Thanks for the test program. That was extremely helpful! I've confirmed the bug and figured out the cause. The extension is getting called on the 401, replacing the headers, and then when we get the two hundred, we apply that state again to that, which is incorrect.

On the //net side of things, I believe the fix is just to reset the response header override state when we restart the request for auth. That said, the second iteration doesn't appear to trigger the extension at all, so that appears to be additionally be a bug on the extensions side of things.

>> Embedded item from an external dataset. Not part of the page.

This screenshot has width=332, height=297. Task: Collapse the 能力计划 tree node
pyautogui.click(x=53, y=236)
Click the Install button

Splitting the second issue over to issue #809761 for the extensions folks to fix. I have a CL to fix this issue here:
https://chromium-review.googlesource.com/#/c/chromium/src/+/905586

The following revision refers to this bug:
  https://chromium.googlesource.com/chromium/src.git/+/0bda12fe10d2e8b007394d3ab210cf6d958740a1

commit 0bda12fe10d2e8b007394d3ab210cf6d958740a1
Author: David Benjamin <davidben@chromium.org>
Date: Wed Feb 07 19:58:45 2018

Clear override_response_headers_ when restarting for auth.

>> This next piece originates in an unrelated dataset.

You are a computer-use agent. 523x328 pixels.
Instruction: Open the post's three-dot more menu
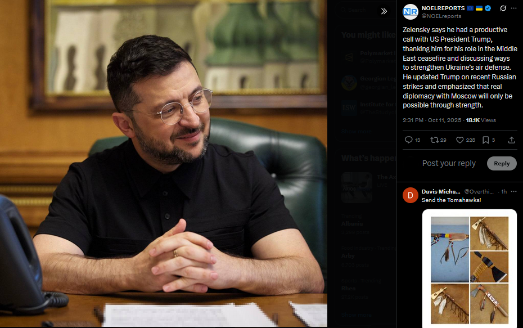[513, 8]
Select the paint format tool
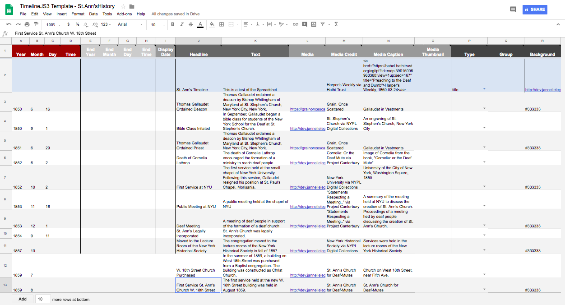 [x=36, y=24]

Otherwise we get a little confused when extensions add headers when HTTP
auth happens. Notably, if the 401 is not gzipped and the 200 is,
hilarious things happen.

Bug:  801237 
Change-Id: I3c1db55a3840a6c5180a603f74b4c65b57635b67
Reviewed-on: https://chromium-review.googlesource.com/905586
Commit-Queue: David Benjamin <davidben@chromium.org>
Reviewed-by: Matt Menke <mmenke@chromium.org>
Cr-Commit-Position: refs/heads/master@{#535112}
[modify] https://crrev.com/0bda12fe10d2e8b007394d3ab210cf6d958740a1/net/url_request/url_request_http_job.cc
[modify] https://crrev.com/0bda12fe10d2e8b007394d3ab210cf6d958740a1/net/url_request/url_request_test_util.cc
[modify] https://crrev.com/0bda12fe10d2e8b007394d3ab210cf6d958740a1/net/url_request/url_request_test_util.h
[modify] https://crrev.com/0bda12fe10d2e8b007394d3ab210cf6d958740a1/net/url_request/url_request_unittest.cc

That should hopefully fix it.

Cool. Thanks. I don't have the required 100GiB free to compile chromium on this machine here - is there a CI build publicly available? Do we get notified when a fixed canary chrome and/or production chrome is released? I can't even find a detailed changelog anywhere...

The fix is in Chrome 66, which should be released to stable sometime in April. I believe it is in Chrome Canary now. (Specifically the version number needs to be at least 66.0.3343.0.)